Exactly and only the lines below from the one containing "[linkedin] (115, 2201)" down to the one containing "HERE (33, 1404)" are wanted, both included; please exclude every picture.

* Entries shown *
= = = = =
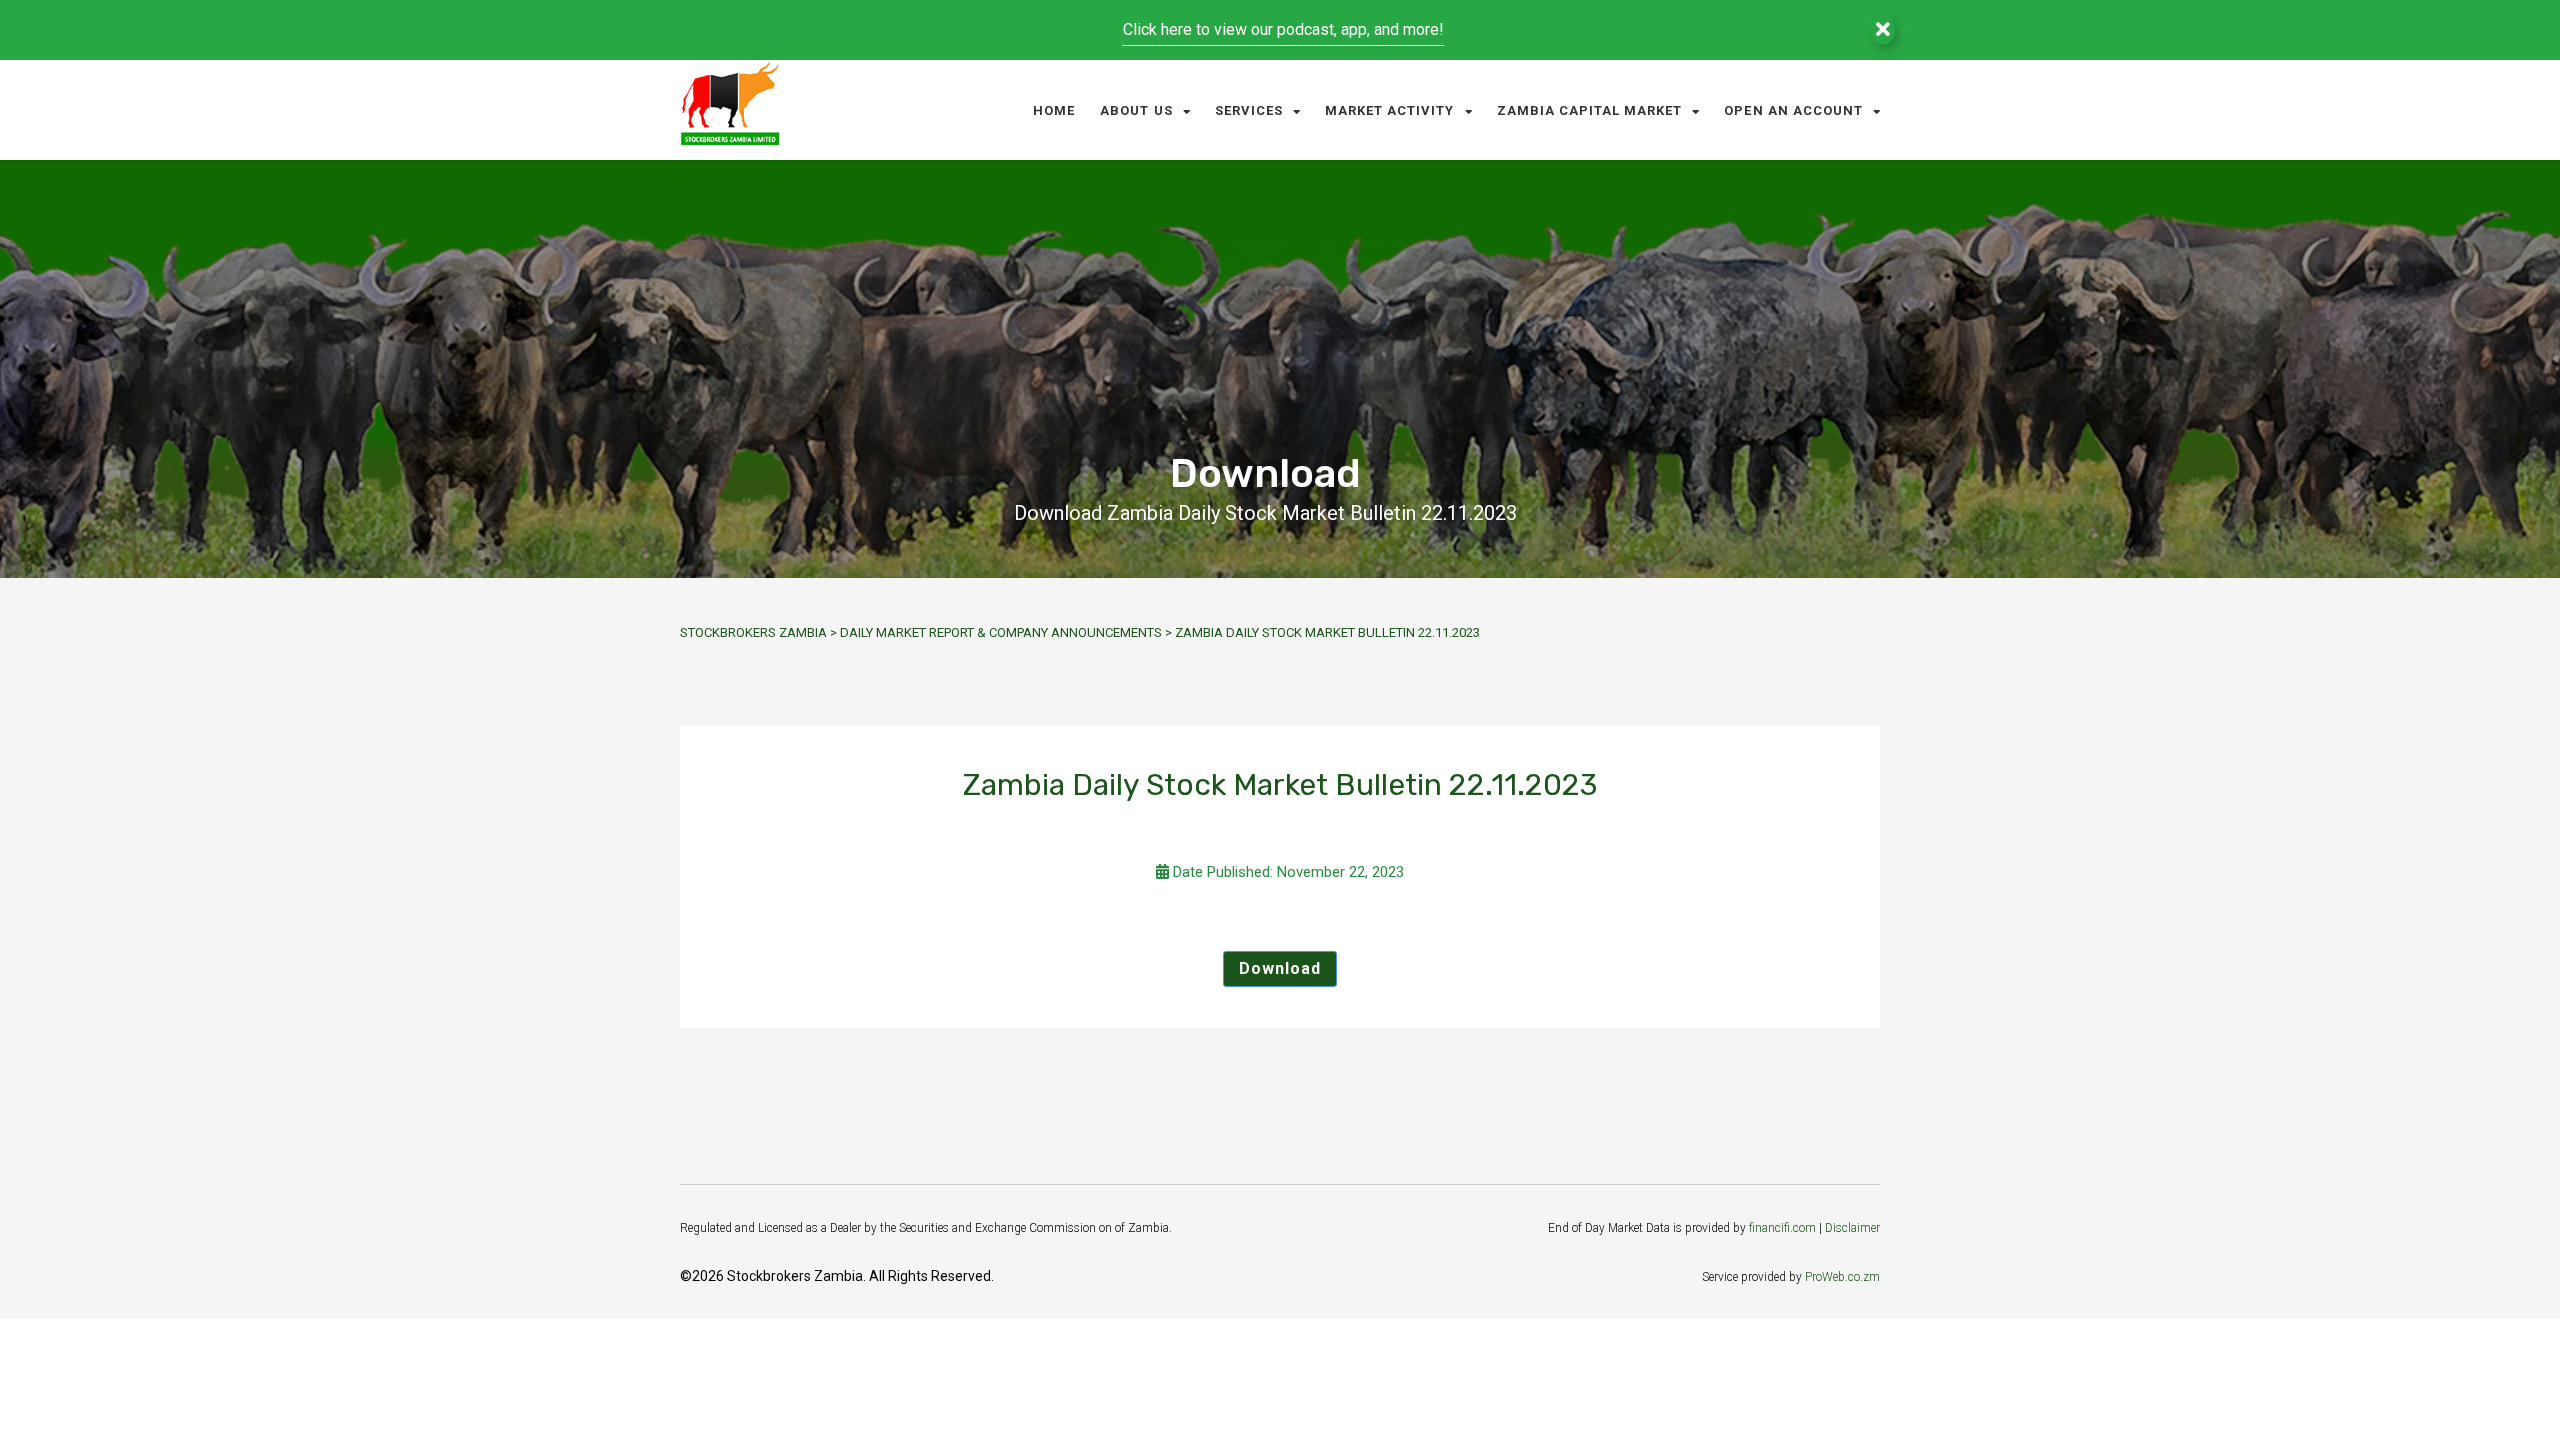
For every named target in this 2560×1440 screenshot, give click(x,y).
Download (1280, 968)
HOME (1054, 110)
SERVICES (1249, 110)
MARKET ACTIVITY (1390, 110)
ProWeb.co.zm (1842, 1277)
= = = = =
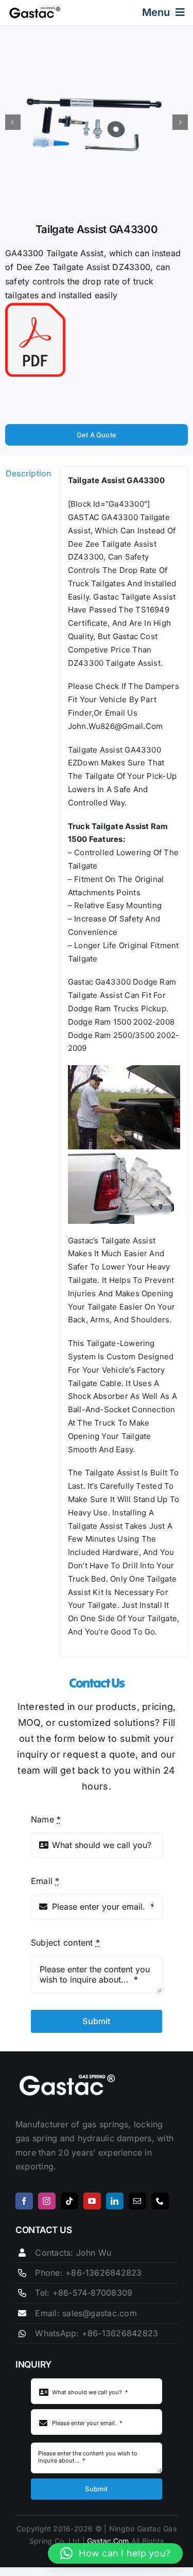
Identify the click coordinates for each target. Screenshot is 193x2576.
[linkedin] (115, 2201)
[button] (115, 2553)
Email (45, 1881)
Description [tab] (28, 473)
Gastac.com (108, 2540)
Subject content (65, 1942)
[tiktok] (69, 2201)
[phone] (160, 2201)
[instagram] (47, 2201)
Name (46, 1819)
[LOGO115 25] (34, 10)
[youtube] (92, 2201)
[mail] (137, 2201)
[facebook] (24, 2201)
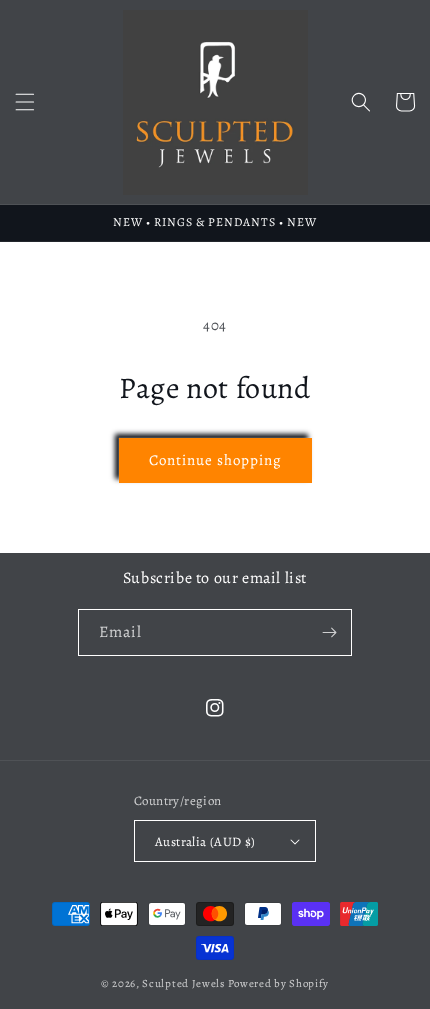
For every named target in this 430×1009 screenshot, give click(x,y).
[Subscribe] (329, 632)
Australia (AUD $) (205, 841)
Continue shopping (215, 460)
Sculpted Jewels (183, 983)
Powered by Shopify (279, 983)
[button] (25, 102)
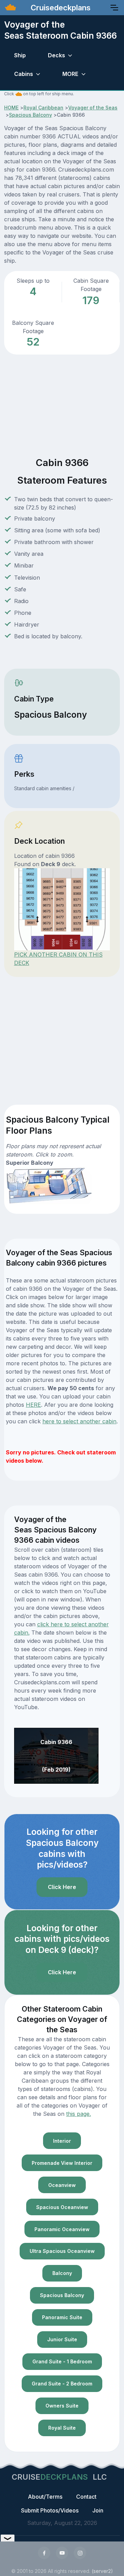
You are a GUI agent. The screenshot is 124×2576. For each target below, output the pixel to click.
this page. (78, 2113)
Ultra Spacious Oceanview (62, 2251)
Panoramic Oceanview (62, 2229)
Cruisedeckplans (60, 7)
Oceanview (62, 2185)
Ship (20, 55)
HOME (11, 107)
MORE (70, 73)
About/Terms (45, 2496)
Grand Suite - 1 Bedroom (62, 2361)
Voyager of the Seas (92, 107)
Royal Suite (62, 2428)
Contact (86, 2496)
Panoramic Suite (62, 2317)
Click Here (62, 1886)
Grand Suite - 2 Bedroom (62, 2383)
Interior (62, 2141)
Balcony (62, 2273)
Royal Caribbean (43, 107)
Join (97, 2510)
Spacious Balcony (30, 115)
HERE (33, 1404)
= = = = =
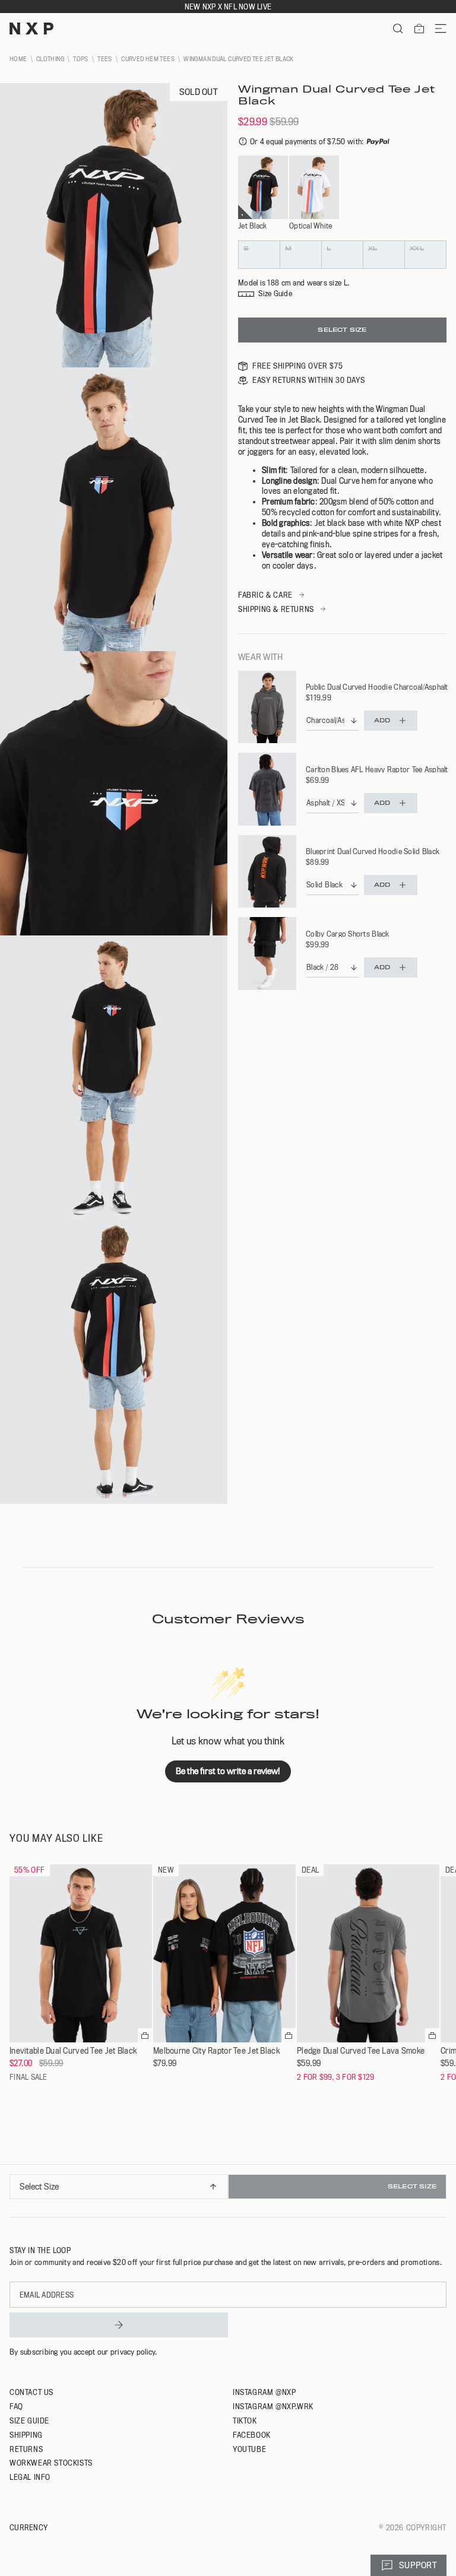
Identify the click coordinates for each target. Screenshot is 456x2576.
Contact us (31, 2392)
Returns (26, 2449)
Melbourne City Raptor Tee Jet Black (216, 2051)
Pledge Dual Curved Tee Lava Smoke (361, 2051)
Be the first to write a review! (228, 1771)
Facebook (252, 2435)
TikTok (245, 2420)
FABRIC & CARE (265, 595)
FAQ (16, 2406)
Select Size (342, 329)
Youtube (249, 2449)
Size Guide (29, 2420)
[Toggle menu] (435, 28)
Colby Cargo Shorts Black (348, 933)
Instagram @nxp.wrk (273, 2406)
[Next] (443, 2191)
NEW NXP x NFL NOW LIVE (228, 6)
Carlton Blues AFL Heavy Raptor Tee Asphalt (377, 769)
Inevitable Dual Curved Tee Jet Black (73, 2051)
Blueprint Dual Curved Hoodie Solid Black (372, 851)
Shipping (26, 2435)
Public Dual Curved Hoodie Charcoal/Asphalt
= = = = =
* Exercise output *
[linkedin] (115, 2201)
[button] (115, 2553)
Email (45, 1881)
Description [tab] (28, 473)
Gastac.com (108, 2540)
Subject content (65, 1942)
[tiktok] (69, 2201)
[phone] (160, 2201)
[instagram] (47, 2201)
Name (46, 1819)
[LOGO115 25] (34, 10)
[youtube] (92, 2201)
[mail] (137, 2201)
[facebook] (24, 2201)
For every named target in this 430×1009 screenshot, give click(x,y).
[Subscribe] (329, 632)
Australia (AUD $) (205, 841)
Continue shopping (215, 460)
Sculpted Jewels (183, 983)
Powered by Shopify (279, 983)
[button] (25, 102)
You are a GUI agent. The screenshot is 124×2576. For each target below, output the pixel to click.
this page. (78, 2113)
Ultra Spacious Oceanview (62, 2251)
Panoramic Oceanview (62, 2229)
Cruisedeckplans (60, 7)
Oceanview (62, 2185)
Ship (20, 55)
HOME (11, 107)
MORE (70, 73)
About/Terms (45, 2496)
Grand Suite - 1 Bedroom (62, 2361)
Voyager of the Seas (92, 107)
Royal Suite (62, 2428)
Contact (86, 2496)
Panoramic Suite (62, 2317)
Click Here (62, 1886)
Grand Suite - 2 Bedroom (62, 2383)
Interior (62, 2141)
Balcony (62, 2273)
Royal Caribbean (43, 107)
Join (97, 2510)
Spacious Balcony (30, 115)
HERE (33, 1404)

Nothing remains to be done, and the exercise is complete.